The U.S. Centers for Disease Control and Prevention says 1 in 88 children is now diagnosed with autism. We asked autism experts the question: Is there an autism epidemic?
This response is from Catherine Lord, who is part of the American Psychiatric Association’s working group responsible for updating the fifth edition of the Diagnostic and Statistical Manual of Mental Disorders (DSM), a guide used by physicians around the world. The latest edition will include a new definition of autism.
Catherine Lord, director of the Center for Autism and the Developing Brain (a collaborative program between New York-Presbyterian Hospital, Weill Cornell Medical College and Columbia University, in partnership with the New York Center for Autism):
The number of children identified as having autism spectrum disorders has clearly been increasing for the last 30 years, with the steepest increases in the last 15 years. Some of this increase is accounted for by diagnostic substitution. That is, children who once received diagnoses of mild intellectual disability or receptive-expressive language disorder are now recognized as having autism spectrum disorder.
However, this shifting only accounts for a small proportion of the increase in numbers. Some of the increase is accounted for by increased awareness and access to services. We can see this in the U.S. Centers for Disease Control numbers, because parents who are not native English speakers, parents who have less education and families in regions with fewer services all have significantly fewer children with ASD in studies, something that seems very unlikely in reality.
We also know that from (the 1987) DSM III-R on, with broader references to difficulties in social reciprocity, as opposed to references to much more severe “lack of social awareness,” that the concept of autism has broadened.
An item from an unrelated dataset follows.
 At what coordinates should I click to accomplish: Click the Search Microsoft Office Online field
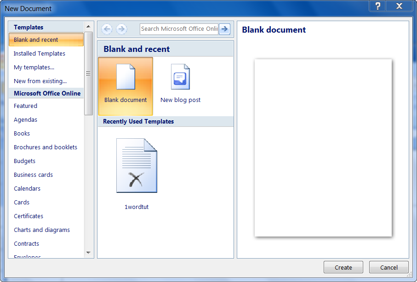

However, all of these factors do not necessarily add up to the very large numbers of children being identified now.
A recent study in the U.K., using similar standardized diagnostic methods to those in many other studies in Canada, the U.S. and Europe, found that 1 in 100 adults met diagnostic criteria for ASD, most of whom had never received an ASD diagnosis, though most of them were receiving some kind of psychiatric or social support, and many were not employed or living independently.
If 1 in 100 adults has ASD, then this would not suggest that the numbers of young children are not increasing as much as that, with careful searches, we are doing a better job of finding people with ASD — both children and adults (in that particular study, not necessarily in other circumstances).
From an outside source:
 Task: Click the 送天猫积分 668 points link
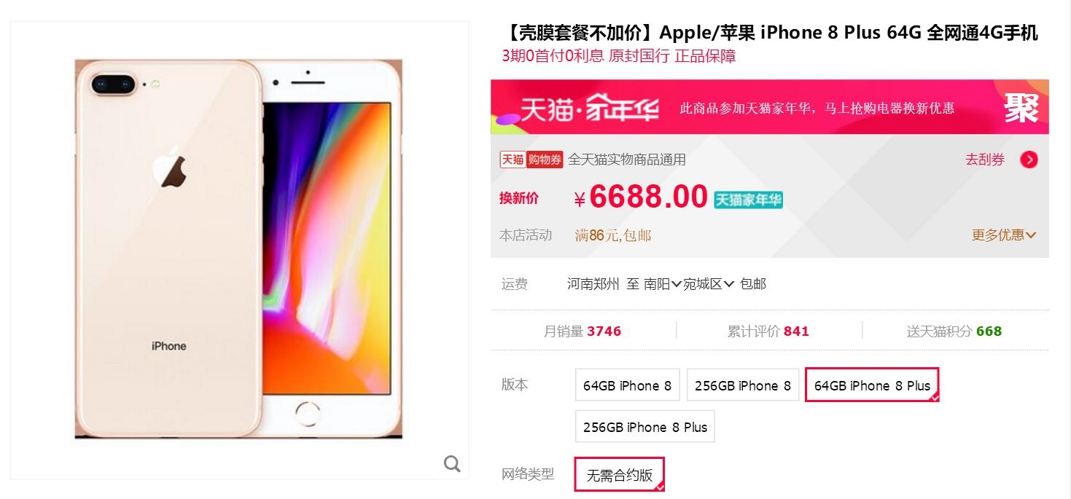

Another research finding that suggests caution is that there is very large variation in how many children are identified with ASD in the U.S. in the CDC studies, and even in the baby sibling research projects, where methods are similar and researchers are all well-trained. My bias, as a clinician who works with families with family members with autism, is that most of the variation is accounted for by underestimates — that is, in some areas of the U.S. we are still missing many children, particularly children who are not in the famous “1 per cent” of affluence, with ASD or misdiagnosing them as having other disorders. However, I know that I am biased.
With adults and with the baby sibling studies, it is harder to know what is going on. Our clinic does see some self-referred adults hoping to get diagnoses of ASD that they can use to account for life problems such as marital problems or job losses or problems with the law, when ASD is not appropriate. In contrast, we also regularly see adults whom we do diagnose with ASD who have never received an autism diagnosis before but have clearly struggled with the difficulties associated with autism since early childhood, and just never had a good assessment. For children, my experience is that far fewer families seek diagnoses of ASD when they are not appropriate.
Putting this information together, I do not believe that we can rule out the possibility that the numbers of children with autism are increasing beyond diagnostic substitution and increased awareness, but we need to be very careful how we study these changes.
As a former Edmontonian and proud wife and mother of Canadians, I can proudly say that the Canadian health and social systems are much more uniformly accessible within provinces than these services in the U.S. and offer an opportunity to figure out what the true nature of these changes in numbers mean.
I avoid the use of the word “epidemic” because it has connotations of contagion and fear, which I do not think are helpful for families. But I think we need to understand what is happening.